Repeat the data exactly as it stands.

━━━ INFORMATION GIVEN

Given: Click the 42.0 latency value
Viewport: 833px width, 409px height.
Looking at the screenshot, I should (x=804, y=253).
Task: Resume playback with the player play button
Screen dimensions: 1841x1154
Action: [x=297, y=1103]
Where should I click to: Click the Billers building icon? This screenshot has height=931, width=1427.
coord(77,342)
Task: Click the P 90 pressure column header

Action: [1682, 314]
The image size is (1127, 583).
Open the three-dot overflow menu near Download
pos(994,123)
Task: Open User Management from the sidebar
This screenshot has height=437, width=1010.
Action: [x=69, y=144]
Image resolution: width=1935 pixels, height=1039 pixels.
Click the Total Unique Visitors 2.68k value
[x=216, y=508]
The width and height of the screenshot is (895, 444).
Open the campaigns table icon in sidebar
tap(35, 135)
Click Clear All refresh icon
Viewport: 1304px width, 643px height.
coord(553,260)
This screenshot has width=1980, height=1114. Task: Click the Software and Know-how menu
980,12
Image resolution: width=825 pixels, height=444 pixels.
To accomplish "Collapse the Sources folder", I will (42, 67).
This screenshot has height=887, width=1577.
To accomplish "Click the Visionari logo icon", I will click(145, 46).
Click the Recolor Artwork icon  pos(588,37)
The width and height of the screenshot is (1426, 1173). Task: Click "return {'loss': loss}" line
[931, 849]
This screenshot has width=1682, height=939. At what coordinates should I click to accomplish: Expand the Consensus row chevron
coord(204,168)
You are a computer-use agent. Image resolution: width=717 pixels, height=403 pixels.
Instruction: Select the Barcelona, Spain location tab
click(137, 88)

━━━━━━

ANSWER SECTION:
Given: Click the 42.0 latency value
Viewport: 833px width, 409px height.
Looking at the screenshot, I should (x=804, y=253).
Task: Resume playback with the player play button
Screen dimensions: 1841x1154
Action: [x=297, y=1103]
Where should I click to: Click the Billers building icon? This screenshot has height=931, width=1427.
coord(77,342)
Task: Click the P 90 pressure column header

Action: [1682, 314]
The image size is (1127, 583).
Open the three-dot overflow menu near Download
pos(994,123)
Task: Open User Management from the sidebar
This screenshot has height=437, width=1010.
Action: [x=69, y=144]
Image resolution: width=1935 pixels, height=1039 pixels.
Click the Total Unique Visitors 2.68k value
[x=216, y=508]
The width and height of the screenshot is (895, 444).
Open the campaigns table icon in sidebar
tap(35, 135)
Click Clear All refresh icon
Viewport: 1304px width, 643px height.
coord(553,260)
This screenshot has width=1980, height=1114. Task: Click the Software and Know-how menu
980,12
Image resolution: width=825 pixels, height=444 pixels.
To accomplish "Collapse the Sources folder", I will (42, 67).
This screenshot has height=887, width=1577.
To accomplish "Click the Visionari logo icon", I will click(145, 46).
Click the Recolor Artwork icon  pos(588,37)
The width and height of the screenshot is (1426, 1173). Task: Click "return {'loss': loss}" line
[931, 849]
This screenshot has width=1682, height=939. At what coordinates should I click to accomplish: Expand the Consensus row chevron
coord(204,168)
You are a computer-use agent. Image resolution: width=717 pixels, height=403 pixels.
Instruction: Select the Barcelona, Spain location tab
click(137, 88)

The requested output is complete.